Corporate Credit Risk Falls to Three-Year Low on Draghi Rate Cut
The cost of insuring against losses on corporate debt fell to the lowest in three years after European Central Bank President Mario Draghi cut the benchmark rate to a record 0.5 percent.
The Markit iTraxx Europe Index of credit-default swaps on 125 companies with investment-grade ratings dropped 3 basis points to 92, the lowest since May 2010. The decline follows the biggest monthly fall since January 2012.
Central bank purchases of government bonds to contain borrowing costs, coupled with cuts in benchmark rates to stimulate economic growth, have led investors to pour money into corporate bonds as they search for yield. Draghi said policy makers have an “open mind” about a negative deposit rate as they try to rescue the 17-nation euro area from recession, with the region’s economy forecast to shrink more than previously expected in 2013 by the European Commission today.
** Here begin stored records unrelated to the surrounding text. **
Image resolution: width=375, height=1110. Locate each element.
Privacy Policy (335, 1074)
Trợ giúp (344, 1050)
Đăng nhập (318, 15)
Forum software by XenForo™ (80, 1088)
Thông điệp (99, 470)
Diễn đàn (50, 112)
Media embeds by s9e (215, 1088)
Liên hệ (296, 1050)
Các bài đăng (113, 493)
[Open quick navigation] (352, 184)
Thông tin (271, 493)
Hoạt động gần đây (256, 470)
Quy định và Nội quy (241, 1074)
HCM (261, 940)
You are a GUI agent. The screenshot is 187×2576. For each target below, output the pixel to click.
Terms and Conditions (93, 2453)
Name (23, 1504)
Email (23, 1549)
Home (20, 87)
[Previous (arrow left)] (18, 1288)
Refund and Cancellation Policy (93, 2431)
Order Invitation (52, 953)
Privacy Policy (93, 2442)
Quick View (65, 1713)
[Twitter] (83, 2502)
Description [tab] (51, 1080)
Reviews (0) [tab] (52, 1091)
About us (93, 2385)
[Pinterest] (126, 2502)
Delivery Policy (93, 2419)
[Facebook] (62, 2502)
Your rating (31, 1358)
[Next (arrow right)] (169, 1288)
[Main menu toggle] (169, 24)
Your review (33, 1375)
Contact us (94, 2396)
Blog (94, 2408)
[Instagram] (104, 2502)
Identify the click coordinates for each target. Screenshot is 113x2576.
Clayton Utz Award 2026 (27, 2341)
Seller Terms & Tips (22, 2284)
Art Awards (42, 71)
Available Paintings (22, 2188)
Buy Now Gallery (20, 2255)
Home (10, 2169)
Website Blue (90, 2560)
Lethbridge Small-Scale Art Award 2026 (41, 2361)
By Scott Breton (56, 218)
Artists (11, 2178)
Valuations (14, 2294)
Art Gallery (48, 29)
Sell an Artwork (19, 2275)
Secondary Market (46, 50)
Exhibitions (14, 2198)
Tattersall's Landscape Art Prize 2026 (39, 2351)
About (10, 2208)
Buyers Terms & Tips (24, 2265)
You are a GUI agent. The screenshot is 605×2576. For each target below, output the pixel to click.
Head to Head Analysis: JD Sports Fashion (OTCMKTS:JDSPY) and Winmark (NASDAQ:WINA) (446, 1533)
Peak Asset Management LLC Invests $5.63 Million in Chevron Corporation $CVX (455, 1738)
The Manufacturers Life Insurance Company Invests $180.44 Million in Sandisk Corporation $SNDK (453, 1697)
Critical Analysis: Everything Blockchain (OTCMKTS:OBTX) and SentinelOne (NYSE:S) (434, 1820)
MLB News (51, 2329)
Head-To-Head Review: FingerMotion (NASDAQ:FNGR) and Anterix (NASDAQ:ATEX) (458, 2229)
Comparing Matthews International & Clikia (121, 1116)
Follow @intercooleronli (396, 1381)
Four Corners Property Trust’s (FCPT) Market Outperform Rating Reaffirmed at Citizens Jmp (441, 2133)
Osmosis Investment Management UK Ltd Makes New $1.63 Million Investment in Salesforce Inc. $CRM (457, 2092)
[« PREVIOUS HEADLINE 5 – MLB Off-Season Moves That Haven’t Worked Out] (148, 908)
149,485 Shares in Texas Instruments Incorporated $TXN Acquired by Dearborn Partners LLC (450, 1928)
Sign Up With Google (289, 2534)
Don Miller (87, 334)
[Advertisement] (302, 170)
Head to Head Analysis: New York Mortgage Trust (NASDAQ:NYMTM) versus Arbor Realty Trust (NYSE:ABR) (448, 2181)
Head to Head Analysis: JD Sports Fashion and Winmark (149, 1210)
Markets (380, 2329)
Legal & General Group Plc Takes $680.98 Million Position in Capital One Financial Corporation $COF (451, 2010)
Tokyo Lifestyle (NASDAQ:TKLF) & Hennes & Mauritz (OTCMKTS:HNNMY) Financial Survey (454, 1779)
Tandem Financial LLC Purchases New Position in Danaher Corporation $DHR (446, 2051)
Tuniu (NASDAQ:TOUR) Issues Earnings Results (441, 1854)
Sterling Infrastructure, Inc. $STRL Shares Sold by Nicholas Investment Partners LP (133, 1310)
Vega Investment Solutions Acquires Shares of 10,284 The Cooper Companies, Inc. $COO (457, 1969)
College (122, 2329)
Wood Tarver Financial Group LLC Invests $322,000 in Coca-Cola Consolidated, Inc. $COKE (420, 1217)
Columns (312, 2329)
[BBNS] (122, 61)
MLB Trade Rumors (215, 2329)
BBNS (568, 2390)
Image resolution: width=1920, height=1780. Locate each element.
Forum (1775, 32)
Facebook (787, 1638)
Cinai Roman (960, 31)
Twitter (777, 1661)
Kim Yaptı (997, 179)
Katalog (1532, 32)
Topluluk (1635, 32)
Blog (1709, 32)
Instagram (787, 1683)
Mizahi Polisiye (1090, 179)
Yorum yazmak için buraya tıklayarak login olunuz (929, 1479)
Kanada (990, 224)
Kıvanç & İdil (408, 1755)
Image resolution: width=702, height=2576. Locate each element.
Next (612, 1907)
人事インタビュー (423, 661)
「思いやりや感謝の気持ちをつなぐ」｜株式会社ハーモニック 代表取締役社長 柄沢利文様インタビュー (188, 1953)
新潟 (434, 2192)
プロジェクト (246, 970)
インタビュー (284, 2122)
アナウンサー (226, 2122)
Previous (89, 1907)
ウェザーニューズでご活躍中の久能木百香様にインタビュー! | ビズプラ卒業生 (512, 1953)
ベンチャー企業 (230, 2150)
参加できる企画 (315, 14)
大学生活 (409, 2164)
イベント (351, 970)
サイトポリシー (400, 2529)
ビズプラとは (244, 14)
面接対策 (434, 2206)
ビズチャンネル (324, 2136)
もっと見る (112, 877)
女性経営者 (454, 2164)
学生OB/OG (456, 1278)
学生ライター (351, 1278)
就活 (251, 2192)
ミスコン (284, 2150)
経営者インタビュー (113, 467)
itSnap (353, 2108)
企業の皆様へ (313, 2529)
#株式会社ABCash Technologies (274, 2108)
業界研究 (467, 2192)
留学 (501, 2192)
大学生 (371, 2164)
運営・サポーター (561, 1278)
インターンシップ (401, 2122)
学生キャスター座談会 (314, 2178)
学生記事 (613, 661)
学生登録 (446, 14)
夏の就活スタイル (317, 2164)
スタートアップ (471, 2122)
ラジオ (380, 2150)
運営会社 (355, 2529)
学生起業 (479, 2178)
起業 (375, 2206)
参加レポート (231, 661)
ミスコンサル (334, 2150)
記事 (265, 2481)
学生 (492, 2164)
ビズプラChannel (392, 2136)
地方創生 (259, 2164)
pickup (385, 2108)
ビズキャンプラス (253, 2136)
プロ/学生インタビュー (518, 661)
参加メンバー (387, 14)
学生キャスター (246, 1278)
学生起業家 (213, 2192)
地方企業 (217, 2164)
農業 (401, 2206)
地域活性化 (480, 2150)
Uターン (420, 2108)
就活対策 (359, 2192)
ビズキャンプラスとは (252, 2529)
“The mini-correction we have been expecting since last week remains ever elusive,” Harpreet Parhar, a strategist at Credit Agricole SA (ACA) in London, wrote in a note to investors. “It is the constant search for yield that continues to drive credit market direction, and yesterday’s rate cut maintains that support, and thus downward pressure on spreads.”
The Markit iTraxx Crossover Index of credit-default swaps on 50 companies with high-yield credit ratings declined 10 basis points to a two-year low of 373 basis points. A decrease signals improvement in perceptions of credit quality.
The Markit iTraxx Financial Index linked to senior debt of 25 banks and insurers fell eight basis points to 131, and the subordinated index declined nine basis points to 216.
A basis point on a credit-default swap protecting 10 million euros ($13.1 million) of debt from default for five years is equivalent to 1,000 euros a year. Swaps pay the buyer face value in exchange for the underlying securities or the cash equivalent should a borrower fail to adhere to its debt agreements.